▸ **ИСХОДНЫЙ ОТРЫВОК**
══════
— Мы ничего не боимся, даже угрозы попасть в концентрационный лагерь.
Дино Гранди не забыл своего визита во дворец Венеция 17 мая, когда застал Муссолини стоявшим перед огромной настенной картой Франции, испещренной разноцветными флажками, изучая дислокацию войск.
— Посмотри сюда, — сказал дуче, тыкая пальцем на изгиб Сены, где продвижение немцев было остановлено. — Немцы не войдут в Париж, хотя и считают, что уже разгромили Францию. Неминуемо должно состояться новое марнское сражение. Проклятые боши снова сломают свои шеи, и вся Европа станет свободной.
Гранди в тот момент почувствовал облегчение, считая, что человек, убежденный в поражении Германии, вряд ли станет выступать на ее стороне.
Однако через несколько дней Муссолини убедился в беспочвенности своего оптимизма: немцы сломили сопротивление Франции. Впервые в современной истории немецкая угроза Италии возникала не с севера или востока, а с запада.
══════
▸ **ЗАДАНИЕ A**
Перед чем стоял Муссолини, когда Дино Гранди застал его во дворце Венеция 17 мая, согласно отрывку о Муссолини?
▸ **ЗАДАНИЕ B**
Продолжите отрывок о Муссолини и Гранди, начав сразу после его последнего предложения.

▸ **СОБРАННЫЕ ДАННЫЕ**
══════
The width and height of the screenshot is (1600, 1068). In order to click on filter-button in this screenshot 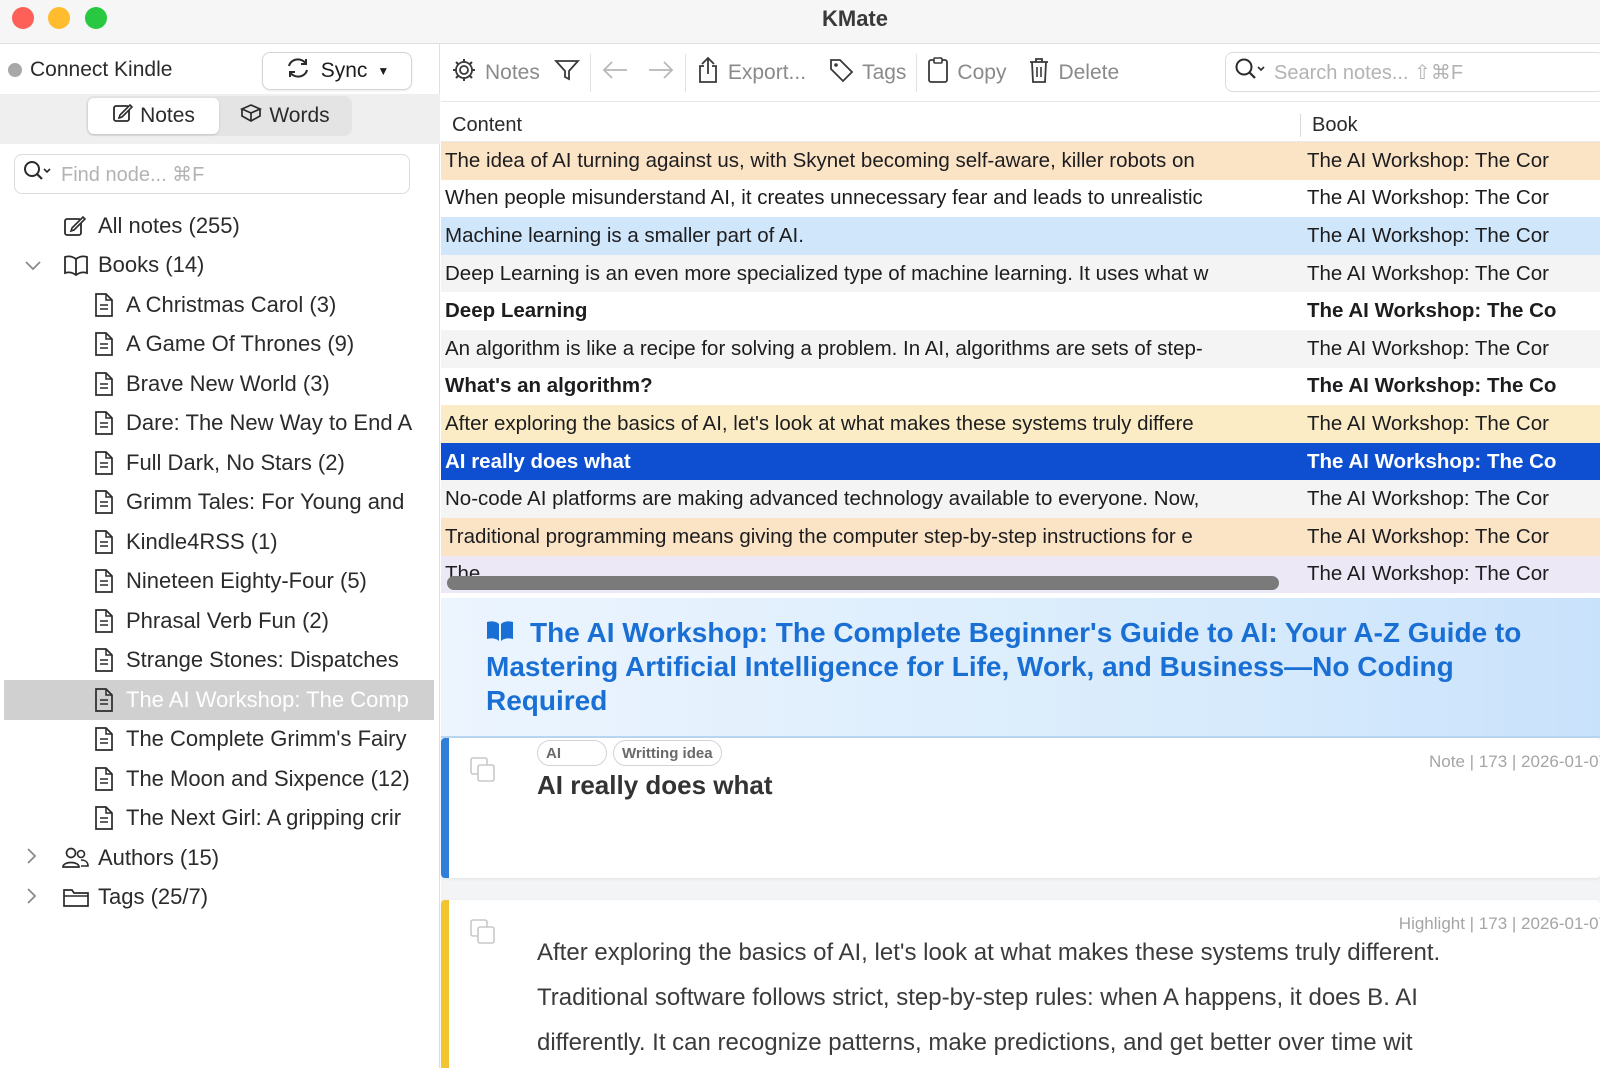, I will do `click(566, 72)`.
══════
▸ **ОТВЕТ A**
Перед огромной настенной картой Франции, испещренной разноцветными флажками.

▸ **ОТВЕТ B**
«Если Италия изменит свою позицию и выступит на стороне Англии и Франции, ей одной придется вести войну против Германии», — заявил Муссолини в своем секретном меморандуме.
После встречи с Гитлером на Бреннерском перевале ему на ум пришло изречение Никколо Макиавелли: «Существуют две возможности защитить себя от врага: надо либо убить его, либо обнять».
Когда до него дошли слухи, что в связи с войной оживились дела у меховщиков и ювелиров на севере страны, дуче прокомментировал их так:
— Миланцам следует знать, что лучше торговать с немцами, чем видеть их в городе.
Однако 26 мая к изумлению Бадолио и Бальбо он заявил, что не боится Гитлера.
— У вас не хватает хладнокровия, маршал, — обратился он покровительственно к Бадолио. — Могу сказать вполне определенно, что к сентябрю все будет закончено. И мне потребуется всего несколько тысяч убитых, чтобы сидеть за столом конференции как воюющая держава.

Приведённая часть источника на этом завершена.